AGCO: US listed, pure-play ag company (as the name would imply) involved in everything from farm machinery, storage to farm equipment with well-diversified global sales base. Company has about $4bn market cap, $5.1bn EV and trades around 6x EV/EBITDA (NTM) and 15x P/E. The company is carrying out cost cutting measures to increase margins, which is relatively low vs peers, initiated a $500m buyback last year (to be completed early this year) and another $500m to be carried out through 2016.

CNH Industrial: The company consists of the industrial business of Fiat and CNH Global following their merger in 2013, when it went public in this reorganised state. Since then the stock is down to around $7.7 at last read (or around 40%) as it is heavily geared towards global agriculture, LatAm trucks and European construction. Current market cap around $10bn and EV of $12bn, trading at 4x EBITDA and 14x P/E. Over the last year peer Deere & Co outperformed CNH by a wide margin, likely due to it’s buyback programme. CNH does have a buyback programme in place but haven’t used it to ensure achievement of an investment grade rating. The company laid out its “strategic vision” (consultant speak for how to come out of this mess we find ourselves in) last year through 2018 – growing sales, cutting costs, improving profitability etc. It’ll be one hard long slog though you do have Sergio Marchionne as the chairman (he did surprise investors on many occasions before) and Exor controlling 40% of the votes.

Valmont: I came across this one in a recent Third Avenue shareholder letter. It's a $3bn market cap ($3.3bn EV) US listed company that makes poles, towers for utility transmission, wireless communication and lightning equipment in addition to being one of the largest players in irrigation equipment that is used in agriculture. The ag business is under pressure as described above while the utility business faces near term pressure on pricing. It's currently trading at 6x EV/EBITDA and 15x P/E and offers a 2% dividend yield.

Cresud (highly speculative): Admit it’s an odd one but just couldn’t help it. Small ($500m market cap) Buenos Aires listed company, with ADSs on the NYSE, trading at a huge discount to NAV. The company is in the production of crops, beef, milk etc as well as farmland development (where they have a good track record) - it is essentially a play on LatAm farmland (Argentina, Brazil etc).
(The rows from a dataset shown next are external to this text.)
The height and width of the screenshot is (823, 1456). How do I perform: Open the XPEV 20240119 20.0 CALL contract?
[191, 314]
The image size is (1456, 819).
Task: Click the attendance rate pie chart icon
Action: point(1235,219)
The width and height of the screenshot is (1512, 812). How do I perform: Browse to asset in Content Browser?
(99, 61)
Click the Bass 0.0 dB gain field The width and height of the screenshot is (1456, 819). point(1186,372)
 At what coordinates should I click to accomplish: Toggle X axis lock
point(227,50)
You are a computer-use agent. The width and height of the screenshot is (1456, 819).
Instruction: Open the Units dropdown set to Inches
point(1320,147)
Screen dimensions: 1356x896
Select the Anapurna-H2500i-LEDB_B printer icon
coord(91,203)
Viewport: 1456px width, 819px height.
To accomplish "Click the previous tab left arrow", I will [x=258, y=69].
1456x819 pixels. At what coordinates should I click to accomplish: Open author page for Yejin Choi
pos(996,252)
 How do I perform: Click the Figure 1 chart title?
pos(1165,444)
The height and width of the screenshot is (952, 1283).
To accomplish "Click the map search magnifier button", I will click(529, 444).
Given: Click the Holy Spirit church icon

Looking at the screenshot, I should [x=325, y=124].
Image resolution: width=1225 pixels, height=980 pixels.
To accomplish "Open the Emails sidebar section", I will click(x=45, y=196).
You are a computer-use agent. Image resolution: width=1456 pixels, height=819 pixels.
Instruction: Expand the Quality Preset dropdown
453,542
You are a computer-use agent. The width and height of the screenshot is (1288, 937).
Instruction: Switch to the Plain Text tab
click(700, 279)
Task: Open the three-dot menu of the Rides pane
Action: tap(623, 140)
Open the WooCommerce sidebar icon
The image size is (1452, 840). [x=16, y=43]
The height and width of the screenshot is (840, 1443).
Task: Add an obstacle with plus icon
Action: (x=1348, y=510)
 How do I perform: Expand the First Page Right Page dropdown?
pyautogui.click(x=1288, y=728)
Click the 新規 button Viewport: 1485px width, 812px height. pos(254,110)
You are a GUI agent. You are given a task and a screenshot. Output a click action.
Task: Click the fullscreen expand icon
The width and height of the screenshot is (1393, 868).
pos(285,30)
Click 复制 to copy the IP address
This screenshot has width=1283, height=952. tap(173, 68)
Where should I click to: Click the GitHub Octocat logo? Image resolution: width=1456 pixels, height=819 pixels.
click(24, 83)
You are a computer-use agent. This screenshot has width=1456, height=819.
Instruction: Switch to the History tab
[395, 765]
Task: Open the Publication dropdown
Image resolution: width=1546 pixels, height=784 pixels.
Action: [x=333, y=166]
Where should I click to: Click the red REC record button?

In addition via a 65% stake in IRSA it is engaged in residential and commercial real estate in Argentina. With this you are also implicitly making a bet on the outcome of the coming elections in the country. Argentina has substantial ag production, however given high export taxes and unsupportive policy it simply becomes uncompetitive. Opposition parties have indicated more favourable outlook for the ag sector simply because of its importance for the country, so that could be a positive (though take campaign promises with a large pinch of salt).